Document extract ▸
April 5, 2011

THE STRANGE CASE OF ORIGAMI YODA

by Tom Angleberger
141 pages, Amulet Books

Silly, this book is. Laugh you will. Cry you will probably not. Be amazed you may. Fun to write this way it is. Too long this title has become.

Review by SF Winser

Tommy is in middle school. He hangs about with some of the less popular kids, though he's not a total outcast. One of the kids he sits with, however, is almost that far gone.

Dwight is eccentric to say the least. Dwight doesn't care about what anyone thinks of him. Not even his teachers. Sometimes Dwight seems hyper-smart. Usually he seems hyper-dumb. He gets straight As in math and straight Fs in everything else. The kind of kid who eats so many canned peaches at lunch that it makes him spew.... because he felt like eating enough peaches to make him spew. Or who wipes up spilled drink with the shirt he's still wearing. One thing he is good at, is origami. He even makes up his own origami patterns.

One day Dwight creates an origami Yoda, henceforth known with the honorific capital: Origami Yoda. This would be cool, except that, being Dwight, he does a bad Yoda impression and starts wandering the school, with Origami Yoda on the end of his finger like a finger-puppet, giving silly advice to random people. He even gets in trouble in class for refusing to remove Origami Yoda from his finger.

The thing is... somehow... this un-asked for advice seems to be perfect. Almost wise.

Dwight, the total loser, can't be responsible. Especially since Dwight has knowingly disobeyed Origami Yoda's advice... and been stung for it. There has to be more going on than that.

Tommy is determined to find out if Origami Yoda is lucky, psychic or just weird.

Source data ▸
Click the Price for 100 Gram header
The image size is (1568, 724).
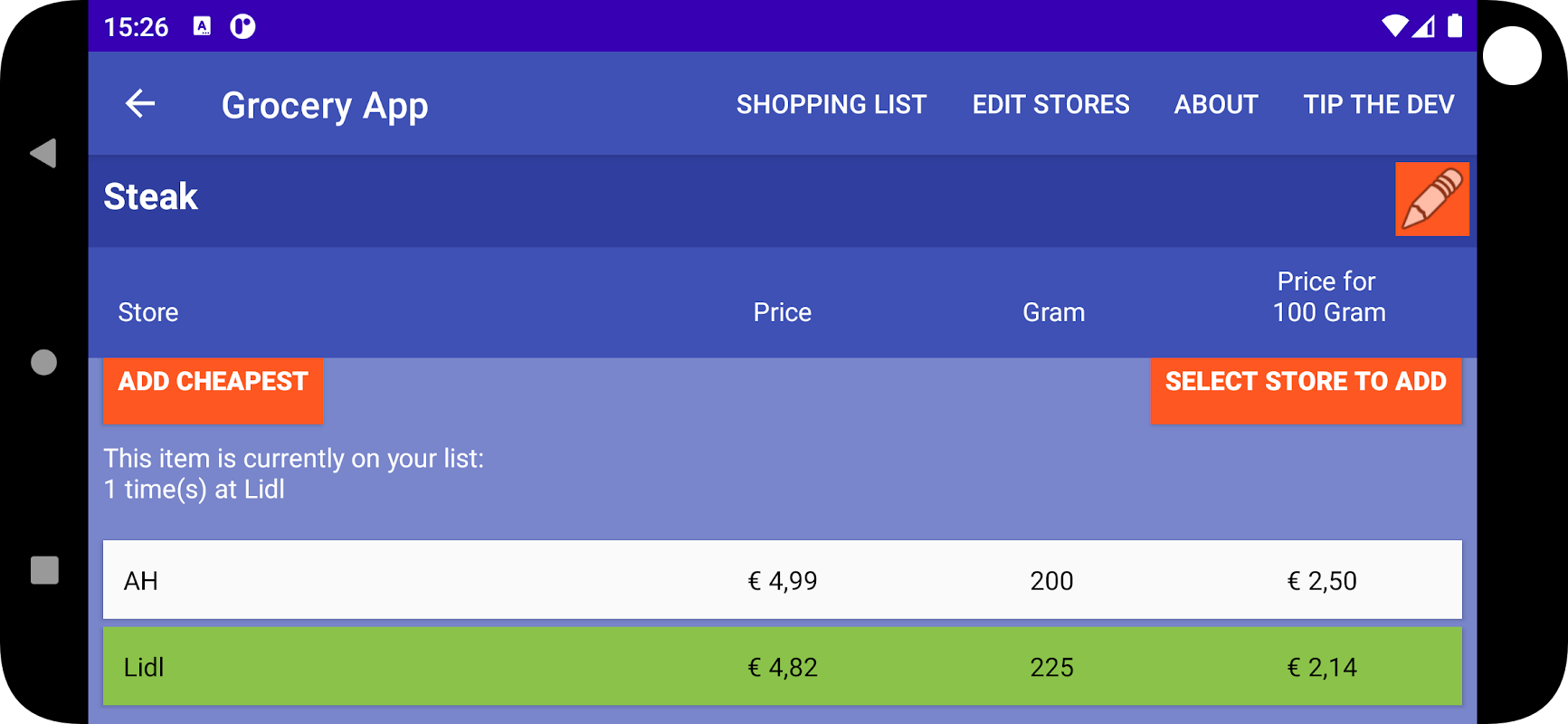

Set task ▸
Pick up the review of The Strange Case of Origami Yoda after its final sentence and carry it on in the same voice.

Answer to this problem ▸
He needs to know because Origami Yoda's most recent piece of advice is for Tommy to ask out the girl he likes. A girl who Tommy knows is well out of his league. So Tommy has put together this book – a casefile – of his and other's encounters with Origami Yoda's sage (and sometimes plain weird) advice. One of his friends is skeptical and provides chapter notes at the end. Another of his friends is good at drawing and illustrates the casefile. Other kids in the school provide chapters, or recordings or txt messages of what happened when they asked Origami Yoda for advice. It's all evidence for Tommy to weigh in deciding whether or not to ask Sara to the dance.

And that's the rather cute set-up. It's aimed straight at the 'Diary of a Wimpy Kid' readership with its heavily-illustrated, middle-school worries and happenings.

Though it's rather short, 'The Strange Case of Origami Yoda' is actually pretty damn funny. Even better, it's rather clever. What seems like a few thematically linked short stories - the story of Origami Yoda and the Snapped Pencils, the story of Origami Yoda and the Cheetos Hog and so forth - start to feed into each other and, at the end, we find we've actually been shown a set of clues to a bigger mystery that weaves throughout the entire book. While it's an obvious thing to compare this to 'Wimpy Kid...' I think I like the characters and plotting and even the jokes better in this. It's a shorter book, but a better one. It's both unexpectedly smart and cheerfully silly. It even includes instructions on how to make a 'simple' Origami Yoda.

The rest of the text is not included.